Excerpt:

================================

This introductory, freshman-level course teaches students how to read perceptively and write coherently in college courses. Students learn to comprehend, critique, and respond to college readings by writing analytical essays ranging from single-source papers to evaluations of the claims and evidence in a number of readings. Typical assignments include single-source critiques and multiple-source syntheses. The course emphasizes thoughtful and responsible use of sources. May satisfy departmental and school requirements for a level-1 writing course. 3 credits. (F-S,Y) Prerequisites: Open only to freshmen and sophomores.
Elements and techniques of writing fiction and poetry introduced through instruction, analysis of models, experimentation, and practice. Fiction-writing techniques include developing character and plot, using dialogue, creating scenes, learning narrative structure, and acquiring narrative voice. Poetry-writing techniques include traditional poetic forms, poetic imagery, and descriptive and figurative language. Not open to students who have previously received credit for WRTG 23600 or WRTG 23800. 3 credits. (F-S,Y) Prerequisites: Any level-1 composition course from WRTG 10600 through WRTG 16500.
Prepares students to write convincing arguments by learning logical strategies for presenting and defending ideas. Introduces a variety of forms that arguments can take, emphasizing the traditional essay. Particularly recommended for students who wish to strengthen their ability to present their point of view persuasively, intelligently, and ethically. 3 credits. (F-S,Y) Prerequisites: Any level-1 composition course from WRTG 10600 through WRTG 16500; sophomore standing or above.
Writing essays based on analysis of students' experiences, ideas, and feelings. Emphasis is placed on narrative, descriptive, and organizational techniques, as well as development of style. Readings are intended to deepen students' understanding of their own lives and provide models for creative interpretations of their own experience. 3 credits. (F-S,Y) Prerequisites: Any level-1 composition course from WRTG 10600 through WRTG 16500.
Intensive study of a single text that focuses on how writers engage with issues of power and resistance. Explores such topics as privilege and power, social construction of race, and gender identity. Through dialogue with a complex text, students develop skills in writing critically and thoughtfully about challenging ideas, with a particular emphasis on connecting those ideas to their own concerns as writers. May be repeated for a total of three credits when texts vary. Prerequisites: One three credit liberal arts course. (B,IRR)
Basic on-the-job writing necessary to join, manage, and promote any organization, whether profit or nonprofit. Focus is primarily on short forms: resumes, memos, business letters, summaries, brochures, newsletters, press releases, informal proposals, and reports. Course also explores how various social, economic, and ethical issues affect workplace writing. 3 credits. (F-S,Y) Prerequisites: Sophomore standing; any level-1 composition course from WRTG 10600 through WRTG 16500.
Prepares students across the disciplines to engage in inquiry-based research, examining questions relevant to their fields and interests and producing substantial formal writing in a range of research genres. Emphasizes writing and research as recursive processes. Focuses on development of effective research practices, including identifying, locating, evaluating, and integrating sources ethically and effectively. 3 credits. (F-S,Y) Prerequisites: ICSM 10800, ICSM 11800, or WRTG 106000 .

================================

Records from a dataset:
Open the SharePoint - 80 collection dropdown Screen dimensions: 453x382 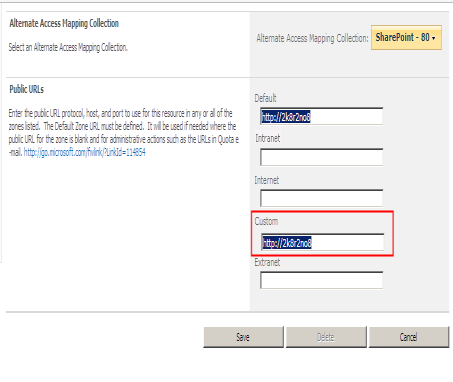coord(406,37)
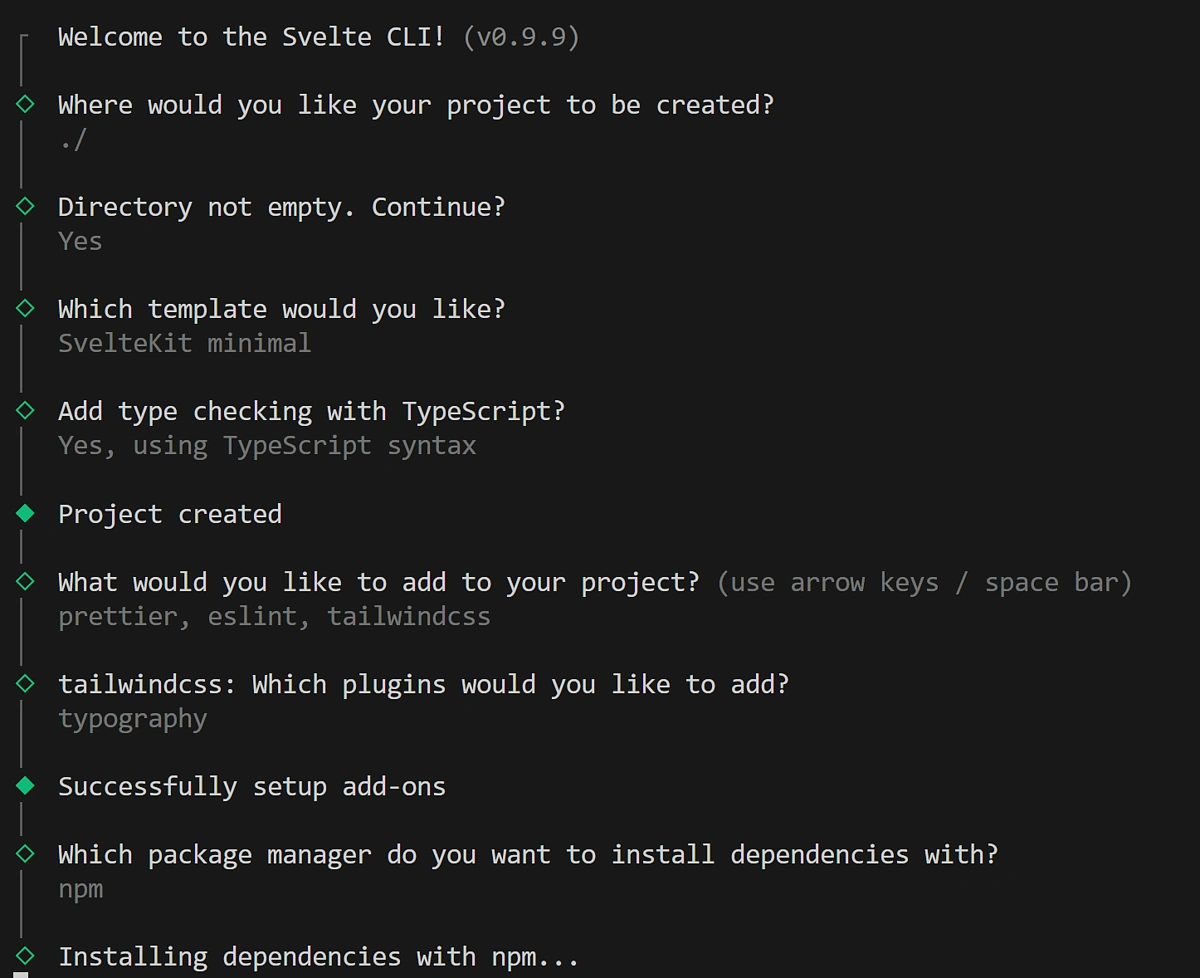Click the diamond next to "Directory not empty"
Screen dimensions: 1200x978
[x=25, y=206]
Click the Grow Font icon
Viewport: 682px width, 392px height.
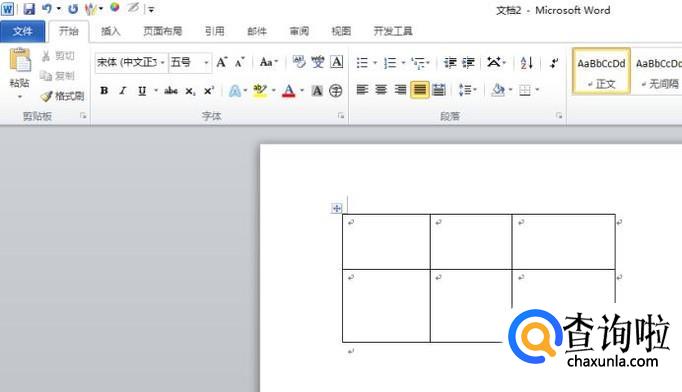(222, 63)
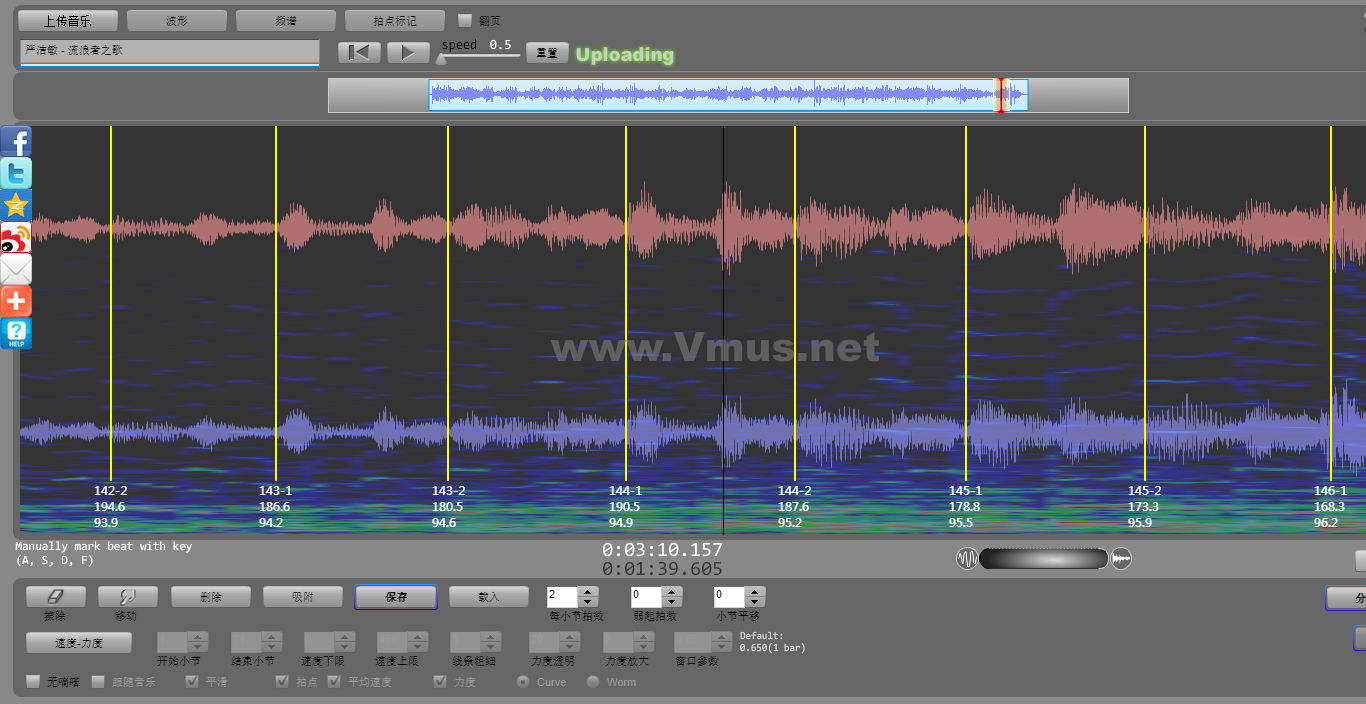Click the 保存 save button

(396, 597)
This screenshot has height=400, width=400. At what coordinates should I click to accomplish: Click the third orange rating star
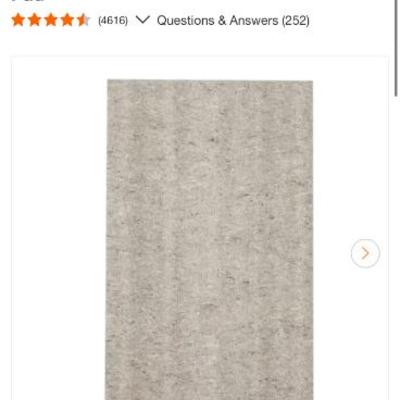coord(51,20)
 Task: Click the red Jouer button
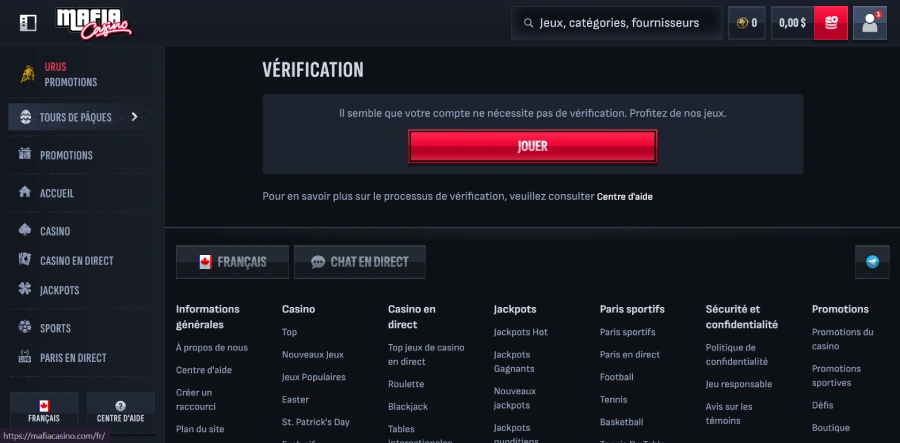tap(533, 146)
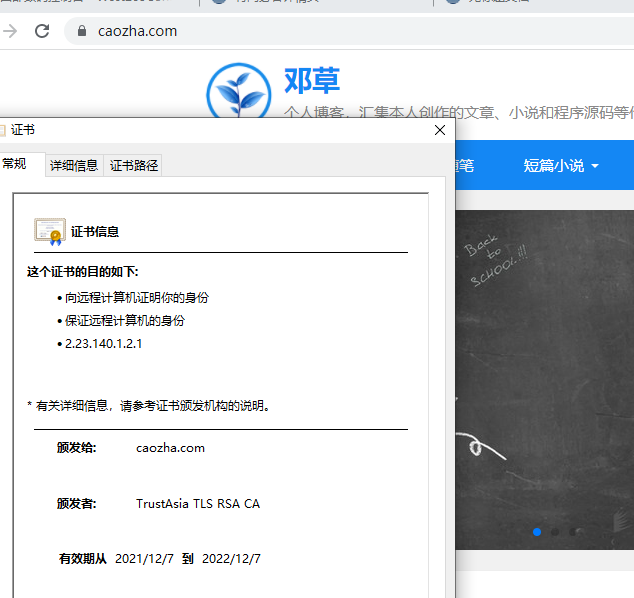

================================

Goals:
(a) In the course descriptions, what typical assignments are named for the introductory, freshman-level course?
(b) Revise the stretch of rows from the line containing "This screenshot has" through the end of the rows, swapping "orange" for "yellow" and leaving everything else unchanged. Omit the pictures from your answer.
These rows are unrelated to the course descriptions.

Task solutions:
(a) Single-source critiques and multiple-source syntheses.

(b)
This screenshot has height=400, width=400. At what coordinates should I click to accomplish: Click the third yellow rating star
coord(51,20)
 Task: Click the red Jouer button
tap(533, 146)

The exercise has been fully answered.